- [Description of the task]:
Leave out any picture and return the remaining listing below exactly as given.

- [Extracted material]:
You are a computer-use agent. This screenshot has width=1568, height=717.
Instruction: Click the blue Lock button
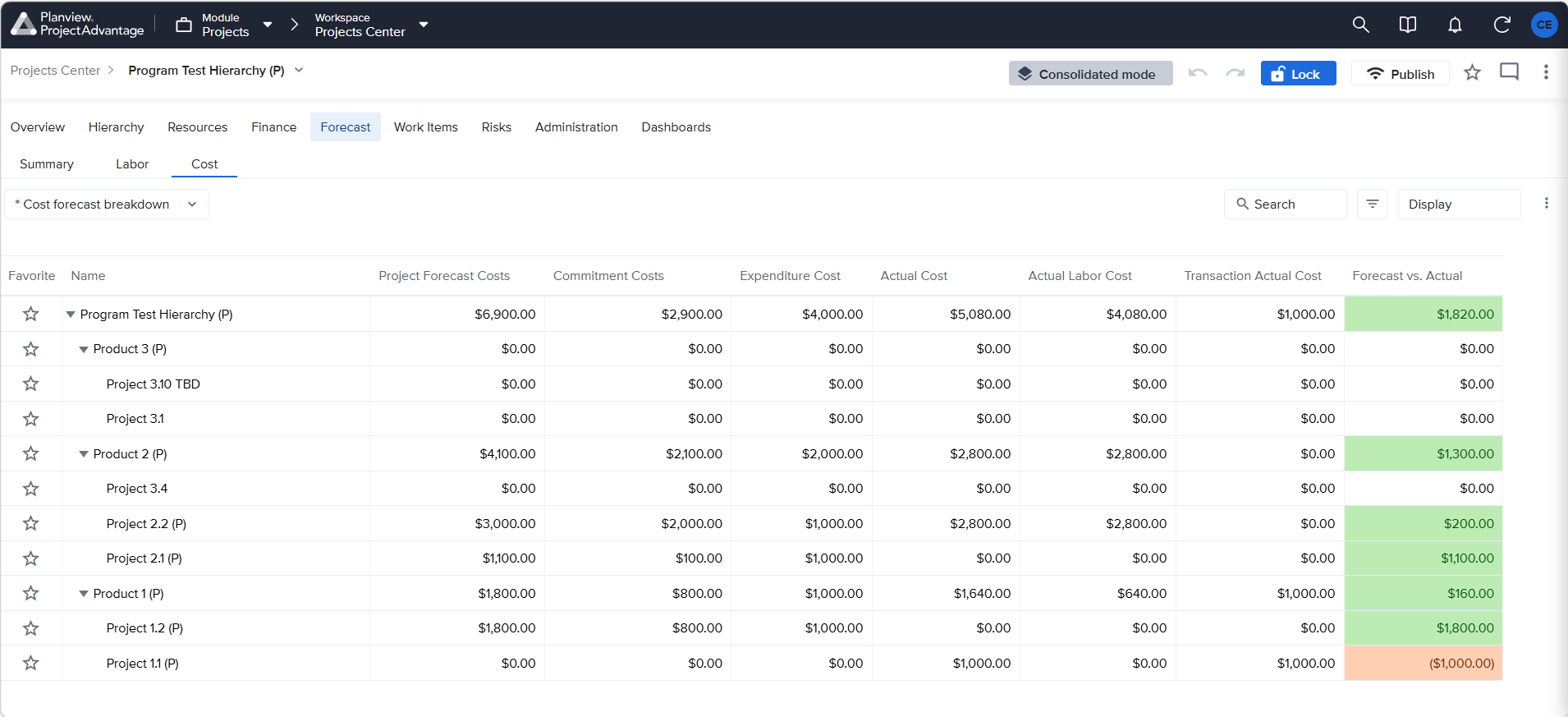pos(1298,74)
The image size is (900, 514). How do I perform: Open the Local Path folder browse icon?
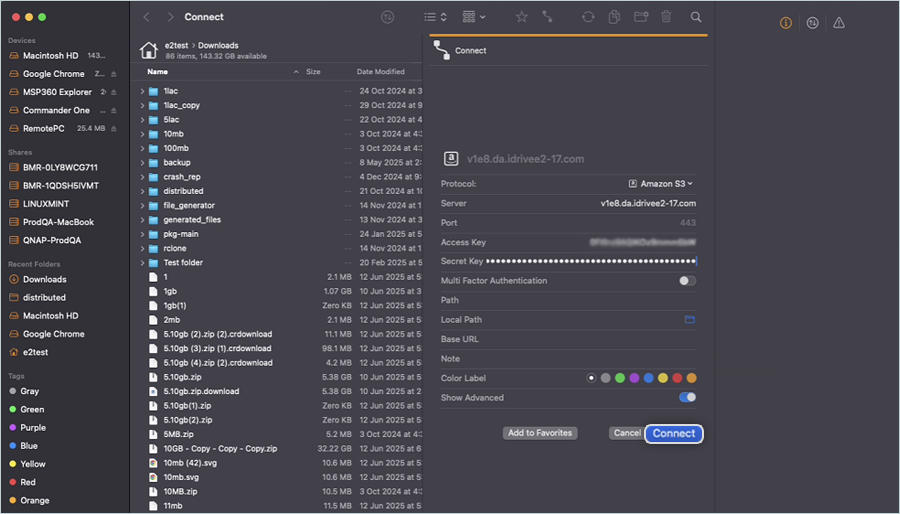[689, 320]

- [Answer for the task]:
You are a computer-use agent. This screenshot has width=1568, height=717.
Instruction: Click the blue Lock button
pos(1298,74)
The image size is (900, 514). How do I perform: Open the Local Path folder browse icon?
[689, 320]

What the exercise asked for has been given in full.